Re: [PATCH] rwsem: reduce spinlock contention in wakeup code path

From: Ingo Molnar
Date: Sat Sep 28 2013 - 03:41:59 EST



* Linus Torvalds <torvalds@xxxxxxxxxxxxxxxxxxxx> wrote:

> On Fri, Sep 27, 2013 at 12:00 PM, Waiman Long <Waiman.Long@xxxxxx> wrote:
> >
> > On a large NUMA machine, it is entirely possible that a fairly large
> > number of threads are queuing up in the ticket spinlock queue to do
> > the wakeup operation. In fact, only one will be needed. This patch
> > tries to reduce spinlock contention by doing just that.
> >
> > A new wakeup field is added to the rwsem structure. This field is set
> > on entry to rwsem_wake() and __rwsem_do_wake() to mark that a thread
> > is pending to do the wakeup call. It is cleared on exit from those
> > functions.
>
> Ok, this is *much* simpler than adding the new MCS spinlock, so I'm
> wondering what the performance difference between the two are.
>
> I'm obviously always in favor of just removing lock contention over
> trying to improve the lock scalability, so I really like Waiman's
> approach over Tim's new MCS lock. Not because I dislike MCS locks in
> general (or you, Tim ;), it's really more fundamental: I just
> fundamentally believe more in trying to avoid lock contention than in
> trying to improve lock behavior when that contention happens.
>
> As such, I love exactly these kinds of things that Wainman's patch does,
> and I'm heavily biased.

Yeah, I fully agree. The reason I'm still very sympathetic to Tim's
efforts is that they address a regression caused by a mechanic
mutex->rwsem conversion:

5a505085f043 mm/rmap: Convert the struct anon_vma::mutex to an rwsem

... and Tim's patches turn that regression into an actual speedup.

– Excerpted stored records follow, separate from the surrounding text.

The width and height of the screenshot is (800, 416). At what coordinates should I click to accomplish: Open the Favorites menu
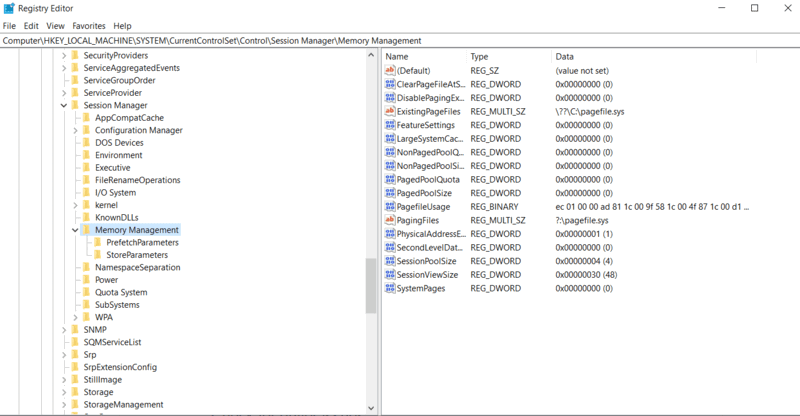(x=89, y=26)
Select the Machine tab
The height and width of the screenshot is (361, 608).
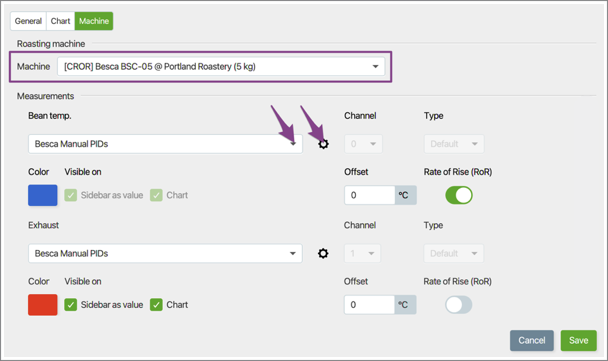click(x=94, y=21)
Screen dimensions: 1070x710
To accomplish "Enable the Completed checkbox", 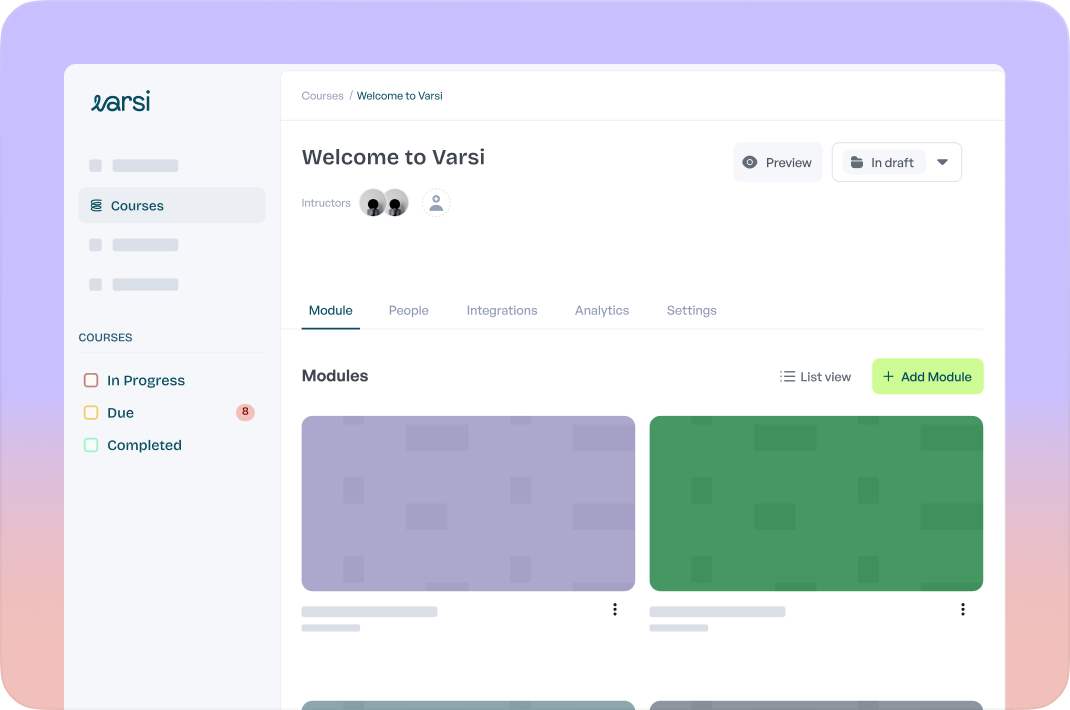I will coord(91,445).
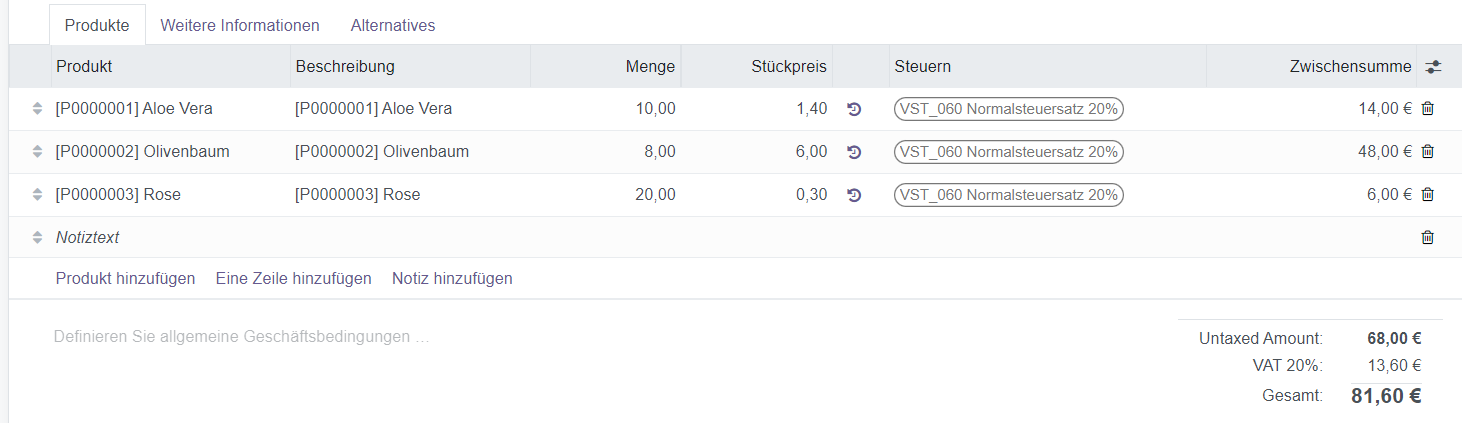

The main regression component happens to be more prominent on larger
systems which inevitably have higher contention. That was a result of
mutexes having better contention behavior than rwsems - which was not a
property Tim picked arbitrarily.

The other advantage would be that by factoring out the MCS code it gets
reviewed and seen more prominently - this resulted in a micro-optimization
already. So people working on mutex or rwsem scalability will have a
chance to help each other.

A third advantage would be that arguably our rwsems degrade on really big
systems catastrophically. We had that with spinlocks and mutexes and it
got fixd. Since rwsems are a long-term concern for us I thought that
something like MCS queueing could be considered a fundamental
quality-of-implementation requirement as well.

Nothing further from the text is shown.